IBM has addressed a significant security vulnerability within its App Connect Enterprise software, aimed at facilitating application integration. The flaw allowed potential attackers to inject malicious code onto users' systems, posing a serious risk to affected devices.

This vulnerability, identified as CVE-2025-1302, has been classified as critical due to its impact on the jsonpath-plus module, which is responsible for processing JSON configurations. Insufficient input validation created an opportunity for attackers to exploit the system with crafted requests, ultimately enabling them to execute harmful code.

The issue first came to light in December 2024, under the identifier CVE-2024-21534. However, the initial patch released by IBM was found to be ineffective, leaving systems inadequately protected. In light of this, IBM has recently issued a revised patch that effectively addresses the vulnerability.
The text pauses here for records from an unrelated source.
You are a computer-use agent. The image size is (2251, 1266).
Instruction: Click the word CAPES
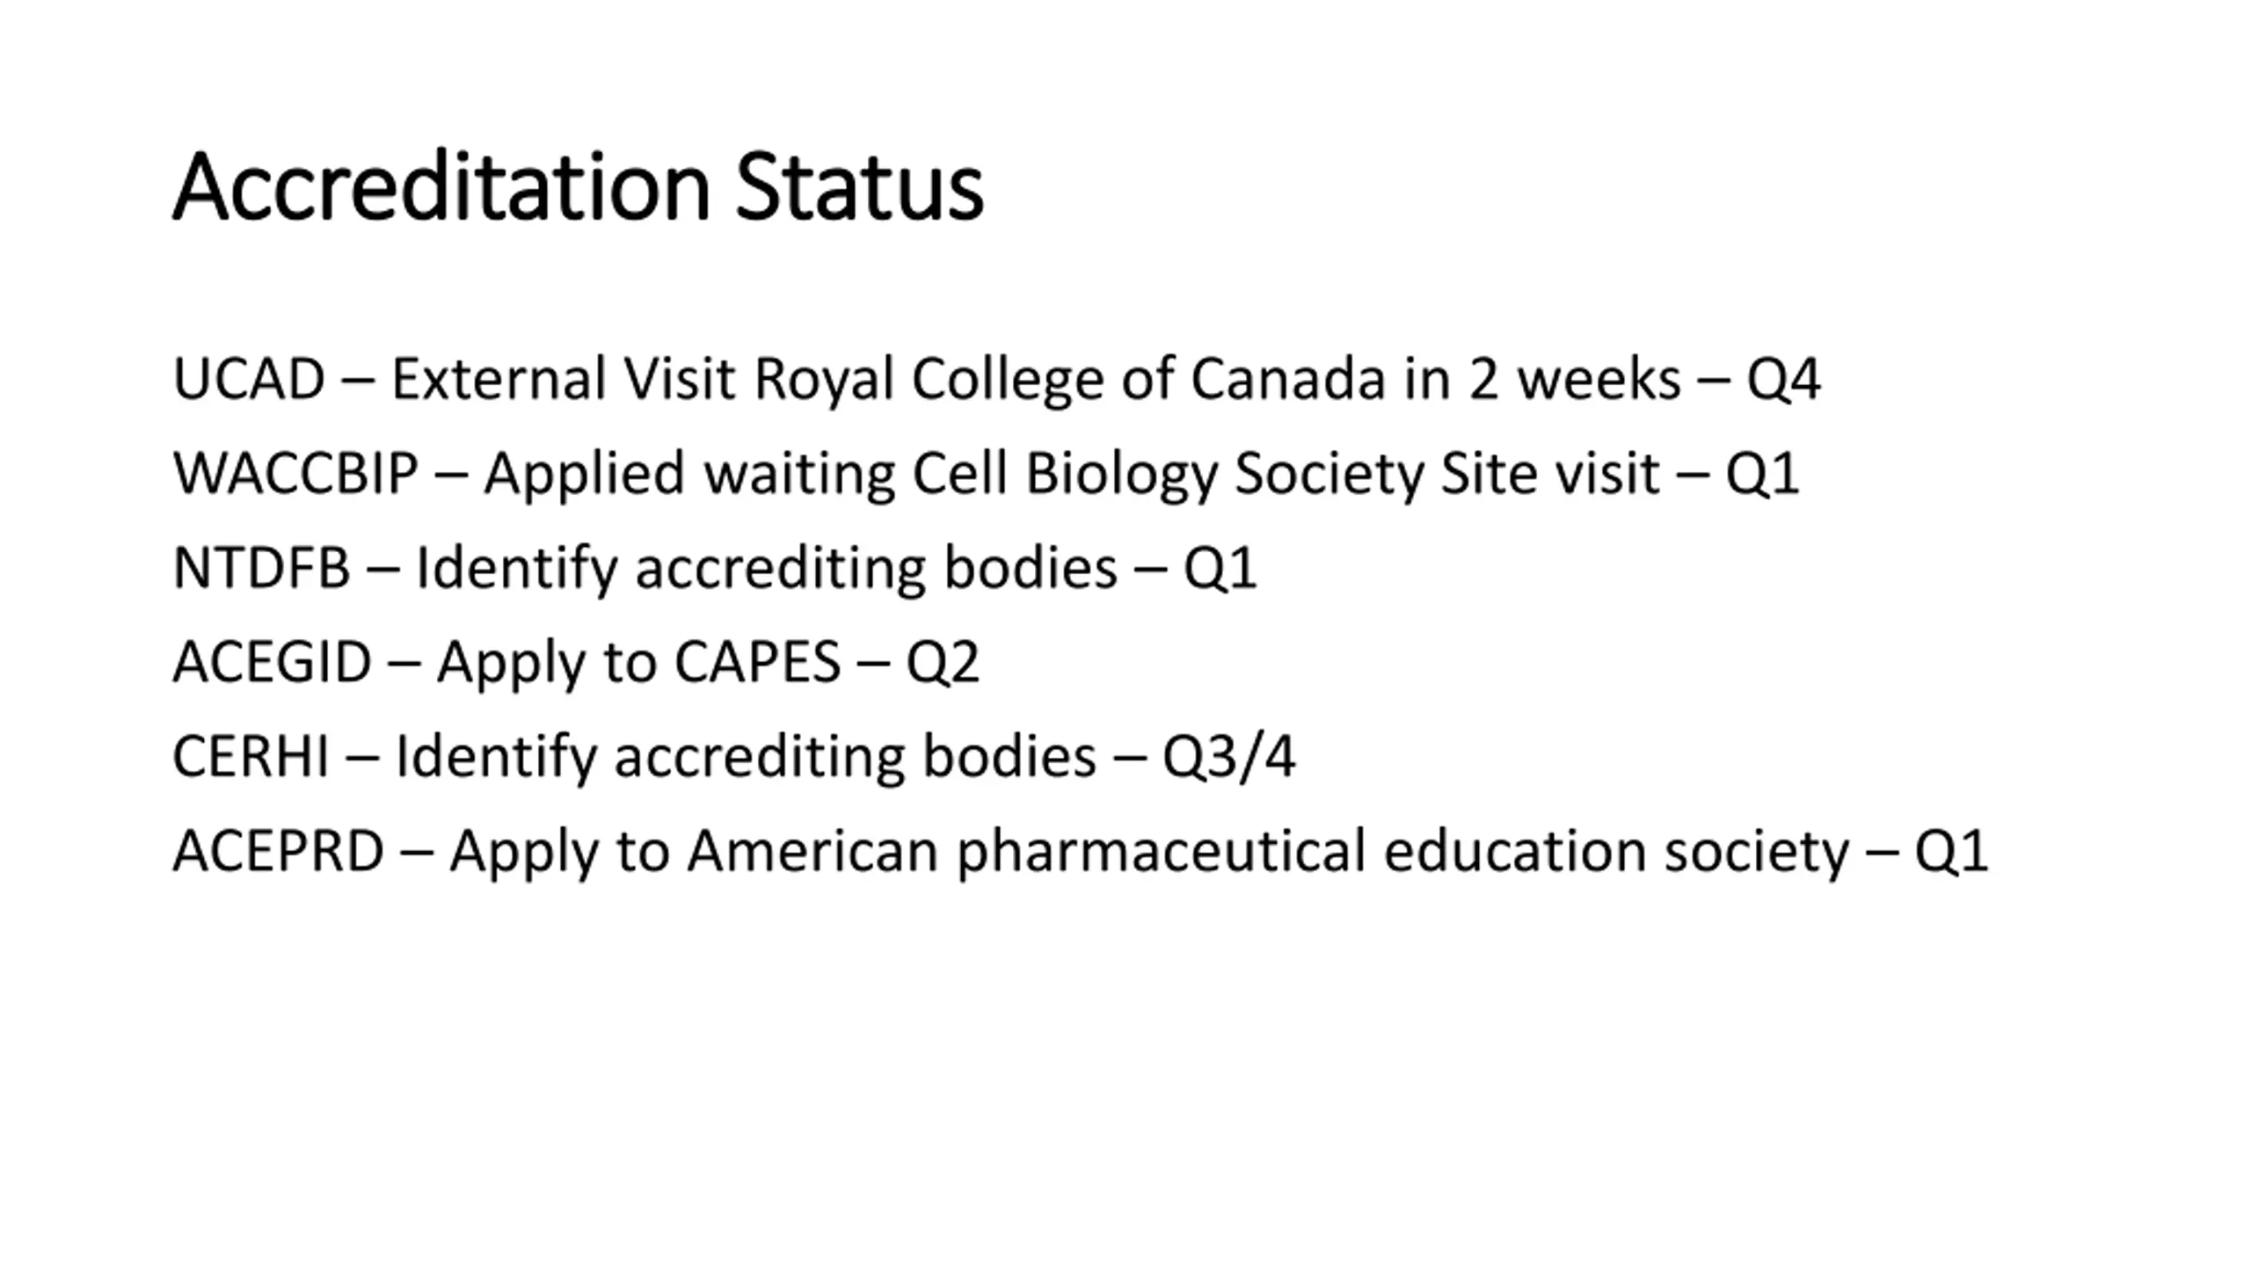[x=757, y=662]
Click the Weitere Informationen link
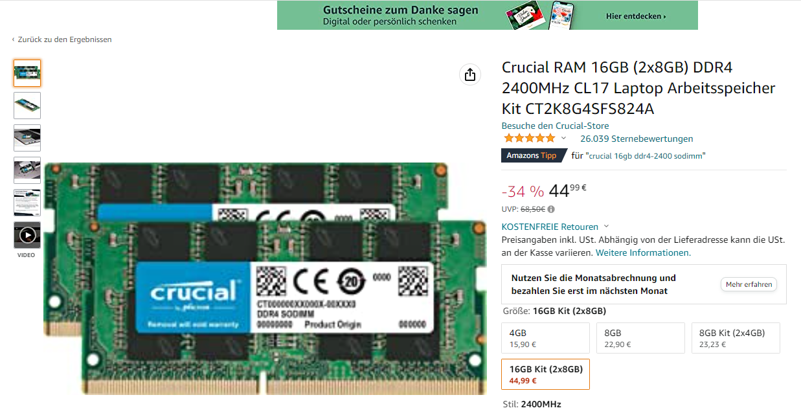Image resolution: width=801 pixels, height=417 pixels. [643, 253]
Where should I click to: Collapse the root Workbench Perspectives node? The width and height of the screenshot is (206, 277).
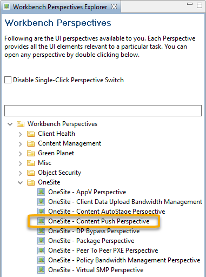click(10, 124)
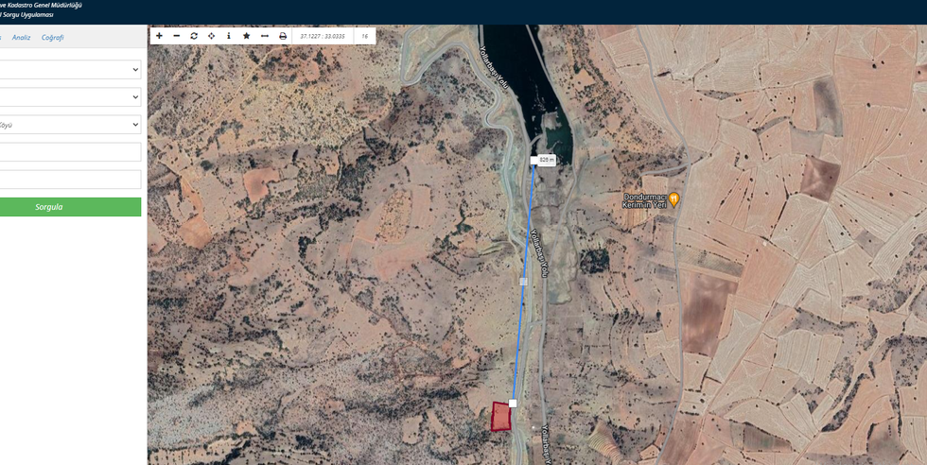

According to the developers, the vulnerabilities have now been resolved in the versions 12.0.12.12 APAR IT47820 and 13.0.3.0 APAR IT47820. Alongside the critical flaw, an additional medium-severity vulnerability, designated CVE-2025-24791, was also rectified. This particular issue allowed attackers to bypass access controls.

As of now, there have been no confirmed reports of the vulnerability being actively exploited in the wild, but users are advised to apply the updated patches promptly to mitigate any potential risks.